Northland Labor Day PosterLabor Day. For many, a three-day weekend. For some, a reminder of the importance of the labor movement, and the benefits that this movement won for its members, their families and the communities they live in, and indeed the U.S. as a whole. It’s not for nothing that the book is entitled “From the Folks Who Brought You the Weekend: A Short, Illustrated History of Labor in the United States.” Or the posters, mug, t-shirts and bumper stickers

This brings us to Stuart Appelbaum’s Labor Day 2008 Op-Ed piece, online at the JTA here. It will, we hope, also appear in a number of Jewish community newpapers in the next two weeks.
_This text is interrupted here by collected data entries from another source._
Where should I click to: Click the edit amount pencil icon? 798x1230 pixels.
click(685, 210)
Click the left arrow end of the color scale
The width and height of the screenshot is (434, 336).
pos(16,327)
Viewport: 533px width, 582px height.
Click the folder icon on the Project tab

Stuart is the president of the Jewish Labor Committee {disclosure: where I work} and the 100,000-member Retail, Wholesale and Department Store Union/UFCW. His article, “Jews, justice and the workplace,” begins simply:

In August 2006, a worker at a Rite Aid Distribution Center in Lancaster, Calif., was fired. Her name was Debbie Fontaine.
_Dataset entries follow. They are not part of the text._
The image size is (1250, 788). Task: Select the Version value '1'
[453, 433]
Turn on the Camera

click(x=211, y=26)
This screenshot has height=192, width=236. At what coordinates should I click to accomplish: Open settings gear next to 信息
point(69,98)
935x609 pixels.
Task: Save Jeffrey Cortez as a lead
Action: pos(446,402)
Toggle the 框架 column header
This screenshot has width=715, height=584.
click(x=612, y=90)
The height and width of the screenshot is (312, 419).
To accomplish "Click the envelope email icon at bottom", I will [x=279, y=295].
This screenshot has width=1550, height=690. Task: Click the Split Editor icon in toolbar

Her offense? Taking part in a campaign to organize a union. It’s an incident that may not make many of us think about our responsibilities as Jews, but this Labor Day it should.

And that brings us to this. The Jewish Labor Committee has joined in a multi-organizational effort to secure support for the Employee Free Choice Act. And you’re invited to join us! EFCA is critical Federal legislation that would help protect the rights of workers in the U.S. to organize and form unions. The law would give more workers a way to form unions and negotiate for better wages, health care and working conditions. The EFCA, when passed, would amend the National Labor Relations Act of 1935, by requiring employees to recognize a union when a majority of workers sign cards authorizing union representation [so-called card-check]. When passed, EFCA would also strengthen penalties for companies that coerce or intimidate their employees and establish binding arbitration mechanisms when employers and workers are unable to agree on a first contract.

National organizations supporting this proposed legislation range from the Jewish Council for Public Affairs to Americans for Democratic Action. Locally, the Progressive Jewish Alliance in California and Jews United for Justice in Washington DC have also been active in support of EFCA.

You’re invited to sign the Jewish Labor Committee’s petition in support of EFCA {and to get others to do so as well}. It will be presented to the new President and Congress. Just click here and fill in the form. You can find some additional information here.

Let me end with the last ‘graph of the aforementioned Op-Ed:

The Torah teaches Jews to pursue justice: “Tzedek, tzedek tirdof.” To some that means challenging the horrors of Darfur. For others it may be a call to fight for human rights in Burma. But the experience of Debbie Fontaine reminds us that some battles for justice are as close as the nearest workplace.